The key chain isn’t holding any keys. It’s just there so I have something to play with while I’m on the phone. The fan, the ice cream spoon, and the flag are souvenirs and alternate toys for nervous fingers. The votive candle holder is an attempt to decorate the windowsill. The clock radio works, but at night half the dial is flooded with the radio station playing Delilah, and I despise her. So I ought to give the radio to charity and buy a higher quality radio that will keep her in her place. As for the two photos of my kid, well, I get a pass on them.
There’s a reason for everything. But that’s just one windowsill. Now imagine if I allowed that kind of clutter on every surface in my house. Worse, imagine that I bought the items that created that clutter. New, at stores, used, at garage sales and thrift shops or on eBay. Thus not only would I be cluttering up my home, but I would be paying to do it. Not a good idea.
I once knew a woman who lived in a tiny apartment in New York City. She explained that if she bought a book, she had to get rid of a book. If all of us followed that principle, we wouldn’t have clutter. I’d get rid of an old flashlight every time I bought a new one. And if we managed to sell or give what we disposed of to a good home, the net cost of new possessions would be less. It’s never going to be dollar-for-dollar, though. What can I sell my old flashlight for? It doesn’t work. A keychain from France? A used wooden ice cream spoon from Japan? Despite the myth that everything sells for big money on eBay, junk doesn’t sell anywhere.
Are Americans fixated on having extra of everything? Why must I have three items on my windowsill to occupy my nervous fingers during a phone call? Wouldn’t one be enough? A bookcase top reveals half a dozen tiny statues of turtles, in metal, china, and plastic. Sure, I like turtles. But how many do I need decorating my bookcase? Did I buy all those turtles? Or did I buy one or two, and other people who saw I liked them bought me more? Are we all keeping the consumer economy afloat with purchases of multiples of things that serve no function, such as my turtles, and even of those that do, like flashlights? On extras?

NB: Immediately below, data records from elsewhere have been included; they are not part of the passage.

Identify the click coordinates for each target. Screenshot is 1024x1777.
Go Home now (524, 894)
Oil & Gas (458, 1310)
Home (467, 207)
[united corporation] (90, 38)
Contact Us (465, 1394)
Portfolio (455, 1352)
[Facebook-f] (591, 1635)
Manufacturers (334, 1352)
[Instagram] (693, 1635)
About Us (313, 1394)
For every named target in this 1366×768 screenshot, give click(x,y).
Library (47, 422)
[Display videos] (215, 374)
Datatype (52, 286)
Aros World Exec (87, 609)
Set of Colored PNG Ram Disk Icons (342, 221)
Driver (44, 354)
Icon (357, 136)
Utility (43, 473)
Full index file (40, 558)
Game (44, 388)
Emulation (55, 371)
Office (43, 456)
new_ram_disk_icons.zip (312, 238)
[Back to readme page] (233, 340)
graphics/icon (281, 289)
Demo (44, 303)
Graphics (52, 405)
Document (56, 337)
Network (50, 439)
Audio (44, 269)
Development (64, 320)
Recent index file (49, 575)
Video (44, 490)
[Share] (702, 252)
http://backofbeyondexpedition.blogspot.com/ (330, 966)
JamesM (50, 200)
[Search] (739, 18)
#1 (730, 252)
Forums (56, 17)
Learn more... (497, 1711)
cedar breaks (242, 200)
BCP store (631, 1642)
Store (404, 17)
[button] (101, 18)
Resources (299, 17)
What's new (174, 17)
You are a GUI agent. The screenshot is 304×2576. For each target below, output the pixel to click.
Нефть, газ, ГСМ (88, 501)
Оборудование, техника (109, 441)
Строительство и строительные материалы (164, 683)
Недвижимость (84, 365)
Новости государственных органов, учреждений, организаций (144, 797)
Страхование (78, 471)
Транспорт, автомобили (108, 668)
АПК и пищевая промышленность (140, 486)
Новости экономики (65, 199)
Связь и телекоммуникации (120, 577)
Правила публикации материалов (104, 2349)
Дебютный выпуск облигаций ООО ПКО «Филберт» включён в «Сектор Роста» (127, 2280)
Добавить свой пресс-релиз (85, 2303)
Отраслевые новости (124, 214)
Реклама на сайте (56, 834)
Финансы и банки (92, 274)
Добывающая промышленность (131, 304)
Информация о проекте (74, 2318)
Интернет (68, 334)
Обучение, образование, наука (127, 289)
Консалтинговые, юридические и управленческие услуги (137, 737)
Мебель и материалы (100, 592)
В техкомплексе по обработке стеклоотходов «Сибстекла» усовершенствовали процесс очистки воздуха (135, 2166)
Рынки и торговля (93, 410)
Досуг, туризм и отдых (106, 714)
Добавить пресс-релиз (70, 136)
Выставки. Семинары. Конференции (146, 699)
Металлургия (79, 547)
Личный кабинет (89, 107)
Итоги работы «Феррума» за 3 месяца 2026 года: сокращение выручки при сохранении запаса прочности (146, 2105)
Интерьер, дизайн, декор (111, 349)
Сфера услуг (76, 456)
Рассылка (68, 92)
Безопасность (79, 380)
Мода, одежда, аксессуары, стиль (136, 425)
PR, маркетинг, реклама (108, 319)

It’s nice to have enough money to fritter it away on little extras like decorative statues or multiple flashlights. But the people who bought the Meissen shepherdesses in the 18th century were the rich. Not the middle class, which disdained ornamentation and was legally barred from it in many countries. So aren’t all these seemingly harmless extras in our possession our attempt to declare that we are rich? Yet the real rich either display genuine Meissen shepherdesses of museum quality or live in starkly modern mansions where no decorative items are strewn about. Most of the rest of us clutter our homes with valueless sentimental junk or useless chachkas.
So here’s a thought about how to reduce the clutter at home. Why don’t I give that flashlight one more try? Move the batteries around, scrape the electrical connections, check the bulb. And if it still doesn’t work, I’ll toss it. And you look around and find something of equivalent or larger size that you are holding onto for similar reasons, and do the same. Then, we’ll both wait a week and see if we actually need to replace what we dumped.
Should I buy another flashlight? Do I need one? It might be a good idea for the next power outage. On the other hand, we just had a long power outage and the first flashlight I found that did work was plenty. I had extra batteries in case I ran it down. But extra flashlights were just that. Extra. Maybe we all need to stop insisting on so many extra possessions in our lives. Maybe then we’d have some extra money.